• ACTION ITEM:
Go through the records below and copy out every line that contains the word "agent".

• RECORDED INFORMATION:
------------------------------------------------------------------------
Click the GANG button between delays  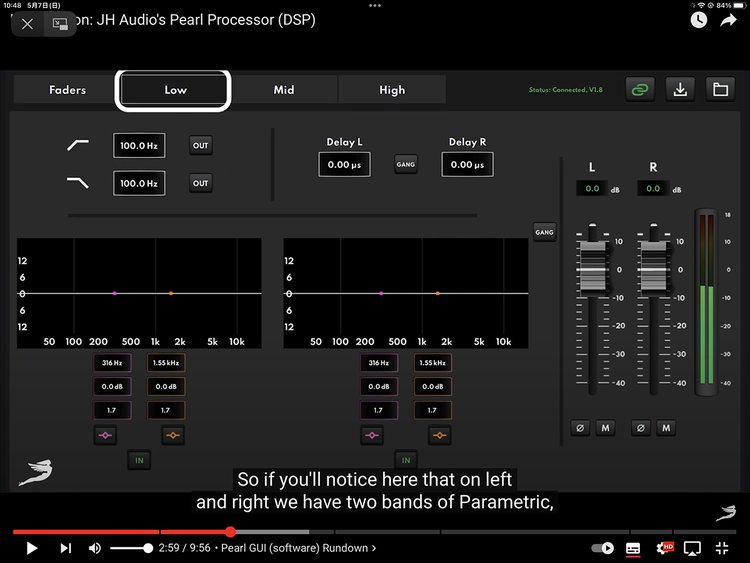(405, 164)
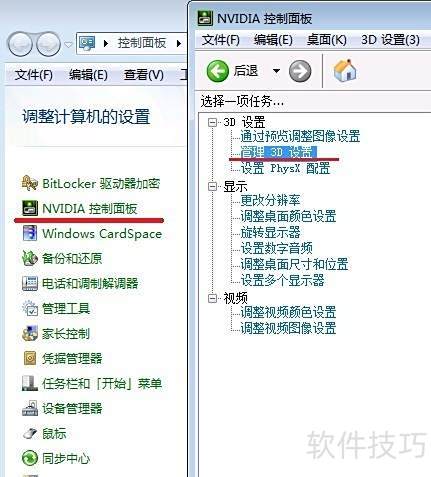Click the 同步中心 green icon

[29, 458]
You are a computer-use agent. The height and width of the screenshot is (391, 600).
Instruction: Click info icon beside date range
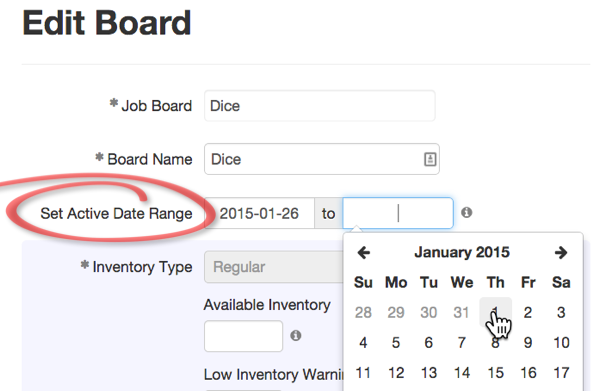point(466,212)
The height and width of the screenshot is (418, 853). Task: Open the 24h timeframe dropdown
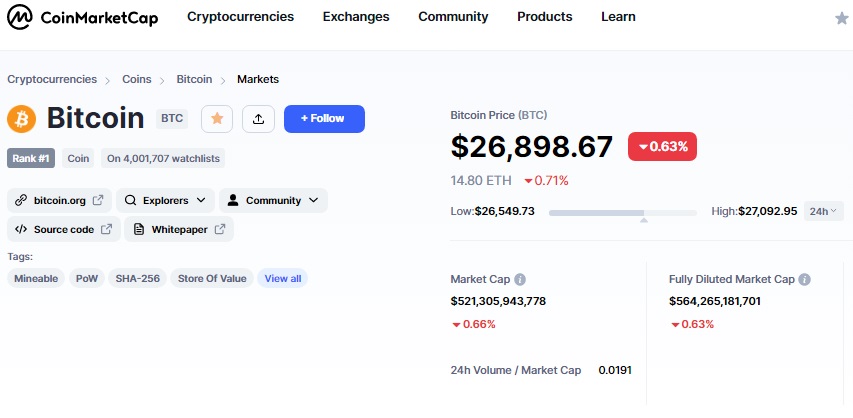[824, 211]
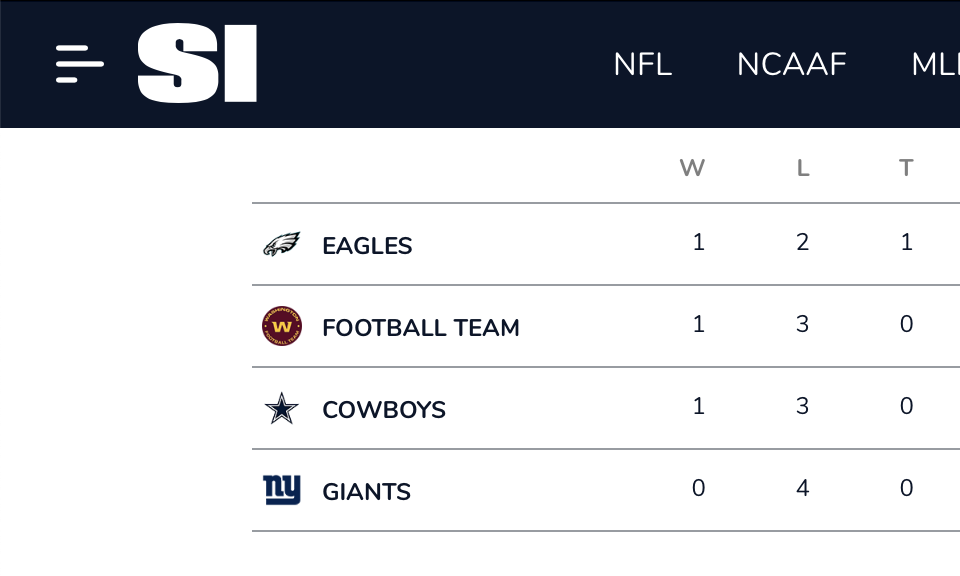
------------------------------------------------------------------------
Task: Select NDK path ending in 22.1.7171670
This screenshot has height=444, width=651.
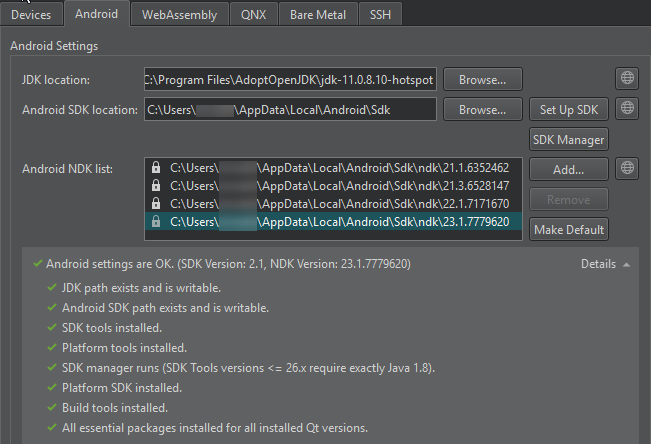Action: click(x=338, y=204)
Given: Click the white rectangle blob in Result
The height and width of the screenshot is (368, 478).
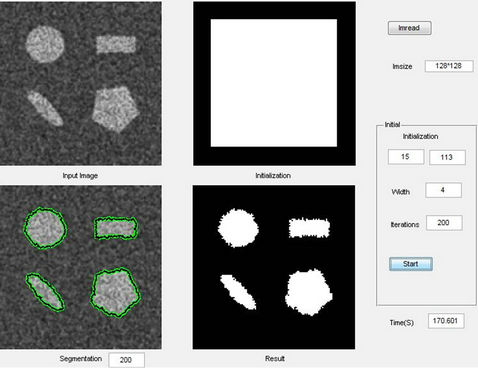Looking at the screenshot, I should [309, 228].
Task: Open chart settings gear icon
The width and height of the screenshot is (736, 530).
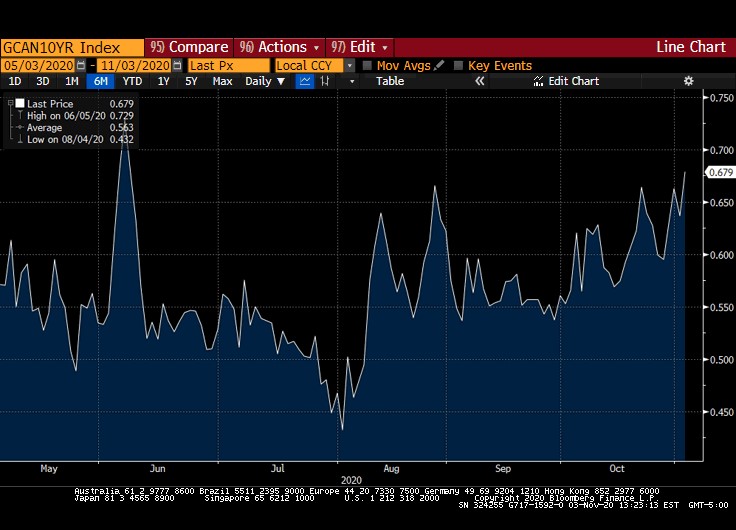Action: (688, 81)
------------------------------------------------------------------------
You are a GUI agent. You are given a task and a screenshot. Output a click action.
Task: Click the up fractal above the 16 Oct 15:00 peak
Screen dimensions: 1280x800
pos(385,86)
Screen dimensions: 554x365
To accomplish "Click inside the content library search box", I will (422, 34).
------------------------------------------------------------------------
• SOLVED PROBLEM:
You are a computer-use agent. The height and width of the screenshot is (391, 600).
You are a GUI agent. You are given a task and a screenshot. Output a click action.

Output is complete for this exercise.